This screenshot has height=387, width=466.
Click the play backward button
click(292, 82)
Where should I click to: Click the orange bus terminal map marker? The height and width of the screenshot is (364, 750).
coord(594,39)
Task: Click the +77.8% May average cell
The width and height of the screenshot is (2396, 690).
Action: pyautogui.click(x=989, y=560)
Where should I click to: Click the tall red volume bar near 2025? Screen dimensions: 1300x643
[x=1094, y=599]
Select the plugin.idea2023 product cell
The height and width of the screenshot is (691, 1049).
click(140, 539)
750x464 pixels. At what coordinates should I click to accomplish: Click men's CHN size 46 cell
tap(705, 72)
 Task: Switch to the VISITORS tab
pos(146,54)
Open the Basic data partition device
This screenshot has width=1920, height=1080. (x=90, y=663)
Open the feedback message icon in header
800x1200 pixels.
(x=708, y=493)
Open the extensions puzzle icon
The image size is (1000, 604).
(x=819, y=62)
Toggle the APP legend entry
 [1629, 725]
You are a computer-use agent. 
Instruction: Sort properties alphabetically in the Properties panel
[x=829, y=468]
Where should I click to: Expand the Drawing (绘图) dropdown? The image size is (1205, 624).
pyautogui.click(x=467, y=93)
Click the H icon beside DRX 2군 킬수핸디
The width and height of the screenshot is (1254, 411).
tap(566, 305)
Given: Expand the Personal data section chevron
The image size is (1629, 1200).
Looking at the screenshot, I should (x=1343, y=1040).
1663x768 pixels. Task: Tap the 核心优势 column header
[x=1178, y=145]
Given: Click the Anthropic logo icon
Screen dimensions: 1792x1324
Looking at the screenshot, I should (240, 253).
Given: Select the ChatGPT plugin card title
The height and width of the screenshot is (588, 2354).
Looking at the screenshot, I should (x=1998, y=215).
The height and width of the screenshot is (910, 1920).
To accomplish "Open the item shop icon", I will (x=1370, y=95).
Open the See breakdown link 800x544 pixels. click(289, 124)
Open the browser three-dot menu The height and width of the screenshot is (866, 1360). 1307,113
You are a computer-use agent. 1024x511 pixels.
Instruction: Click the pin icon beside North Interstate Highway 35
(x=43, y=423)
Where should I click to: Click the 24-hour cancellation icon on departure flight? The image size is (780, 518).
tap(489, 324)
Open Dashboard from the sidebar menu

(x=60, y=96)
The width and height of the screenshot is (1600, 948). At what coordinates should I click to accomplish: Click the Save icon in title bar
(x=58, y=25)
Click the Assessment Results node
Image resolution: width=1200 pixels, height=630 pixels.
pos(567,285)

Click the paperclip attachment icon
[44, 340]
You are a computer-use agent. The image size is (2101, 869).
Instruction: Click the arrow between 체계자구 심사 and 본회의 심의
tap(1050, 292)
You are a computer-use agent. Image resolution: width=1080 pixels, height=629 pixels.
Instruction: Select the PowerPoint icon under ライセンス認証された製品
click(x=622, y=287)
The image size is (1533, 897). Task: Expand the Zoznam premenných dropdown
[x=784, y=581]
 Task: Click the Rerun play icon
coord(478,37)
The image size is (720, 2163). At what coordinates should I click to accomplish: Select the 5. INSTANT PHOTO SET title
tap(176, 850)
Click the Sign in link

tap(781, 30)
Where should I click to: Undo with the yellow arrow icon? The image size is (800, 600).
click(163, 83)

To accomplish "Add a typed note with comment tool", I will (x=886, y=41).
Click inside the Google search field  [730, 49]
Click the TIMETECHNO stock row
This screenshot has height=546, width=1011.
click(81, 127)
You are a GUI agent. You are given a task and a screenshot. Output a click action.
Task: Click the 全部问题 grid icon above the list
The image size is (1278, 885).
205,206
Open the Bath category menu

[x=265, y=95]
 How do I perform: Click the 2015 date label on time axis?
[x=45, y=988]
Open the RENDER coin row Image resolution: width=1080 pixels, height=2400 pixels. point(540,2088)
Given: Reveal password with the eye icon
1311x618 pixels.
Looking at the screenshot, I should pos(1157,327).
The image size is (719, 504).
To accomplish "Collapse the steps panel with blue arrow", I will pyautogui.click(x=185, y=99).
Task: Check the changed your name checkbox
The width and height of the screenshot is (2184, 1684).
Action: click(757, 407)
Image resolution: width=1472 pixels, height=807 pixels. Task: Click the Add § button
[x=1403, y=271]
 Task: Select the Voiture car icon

§

▶ Exercise goal
Please repeat the complete material exactly, with nothing omitted.

▶ Solved problem
This screenshot has height=387, width=466.
Click the play backward button
click(292, 82)
Where should I click to: Click the orange bus terminal map marker? The height and width of the screenshot is (364, 750).
coord(594,39)
Task: Click the +77.8% May average cell
The width and height of the screenshot is (2396, 690).
Action: pyautogui.click(x=989, y=560)
Where should I click to: Click the tall red volume bar near 2025? Screen dimensions: 1300x643
[x=1094, y=599]
Select the plugin.idea2023 product cell
The height and width of the screenshot is (691, 1049).
click(140, 539)
750x464 pixels. At what coordinates should I click to accomplish: Click men's CHN size 46 cell
tap(705, 72)
 Task: Switch to the VISITORS tab
pos(146,54)
Open the Basic data partition device
This screenshot has width=1920, height=1080. (x=90, y=663)
Open the feedback message icon in header
800x1200 pixels.
(x=708, y=493)
Open the extensions puzzle icon
The image size is (1000, 604).
(x=819, y=62)
Toggle the APP legend entry
 [1629, 725]
You are a computer-use agent. 
Instruction: Sort properties alphabetically in the Properties panel
[x=829, y=468]
Where should I click to: Expand the Drawing (绘图) dropdown? The image size is (1205, 624).
pyautogui.click(x=467, y=93)
Click the H icon beside DRX 2군 킬수핸디
The width and height of the screenshot is (1254, 411).
tap(566, 305)
Given: Expand the Personal data section chevron
The image size is (1629, 1200).
Looking at the screenshot, I should (x=1343, y=1040).
1663x768 pixels. Task: Tap the 核心优势 column header
[x=1178, y=145]
Given: Click the Anthropic logo icon
Screen dimensions: 1792x1324
Looking at the screenshot, I should (240, 253).
Given: Select the ChatGPT plugin card title
The height and width of the screenshot is (588, 2354).
Looking at the screenshot, I should (x=1998, y=215).
The height and width of the screenshot is (910, 1920).
To accomplish "Open the item shop icon", I will (x=1370, y=95).
Open the See breakdown link 800x544 pixels. click(289, 124)
Open the browser three-dot menu The height and width of the screenshot is (866, 1360). 1307,113
You are a computer-use agent. 1024x511 pixels.
Instruction: Click the pin icon beside North Interstate Highway 35
(x=43, y=423)
Where should I click to: Click the 24-hour cancellation icon on departure flight? The image size is (780, 518).
tap(489, 324)
Open Dashboard from the sidebar menu

(x=60, y=96)
The width and height of the screenshot is (1600, 948). At what coordinates should I click to accomplish: Click the Save icon in title bar
(x=58, y=25)
Click the Assessment Results node
Image resolution: width=1200 pixels, height=630 pixels.
pos(567,285)

Click the paperclip attachment icon
[44, 340]
You are a computer-use agent. The image size is (2101, 869).
Instruction: Click the arrow between 체계자구 심사 and 본회의 심의
tap(1050, 292)
You are a computer-use agent. Image resolution: width=1080 pixels, height=629 pixels.
Instruction: Select the PowerPoint icon under ライセンス認証された製品
click(x=622, y=287)
The image size is (1533, 897). Task: Expand the Zoznam premenných dropdown
[x=784, y=581]
 Task: Click the Rerun play icon
coord(478,37)
The image size is (720, 2163). At what coordinates should I click to accomplish: Select the 5. INSTANT PHOTO SET title
tap(176, 850)
Click the Sign in link

tap(781, 30)
Where should I click to: Undo with the yellow arrow icon? The image size is (800, 600).
click(163, 83)

To accomplish "Add a typed note with comment tool", I will (x=886, y=41).
Click inside the Google search field  [730, 49]
Click the TIMETECHNO stock row
This screenshot has height=546, width=1011.
click(81, 127)
You are a GUI agent. You are given a task and a screenshot. Output a click action.
Task: Click the 全部问题 grid icon above the list
The image size is (1278, 885).
205,206
Open the Bath category menu

[x=265, y=95]
 How do I perform: Click the 2015 date label on time axis?
[x=45, y=988]
Open the RENDER coin row Image resolution: width=1080 pixels, height=2400 pixels. point(540,2088)
Given: Reveal password with the eye icon
1311x618 pixels.
Looking at the screenshot, I should pos(1157,327).
The image size is (719, 504).
To accomplish "Collapse the steps panel with blue arrow", I will pyautogui.click(x=185, y=99).
Task: Check the changed your name checkbox
The width and height of the screenshot is (2184, 1684).
Action: click(757, 407)
Image resolution: width=1472 pixels, height=807 pixels. Task: Click the Add § button
[x=1403, y=271]
 Task: Select the Voiture car icon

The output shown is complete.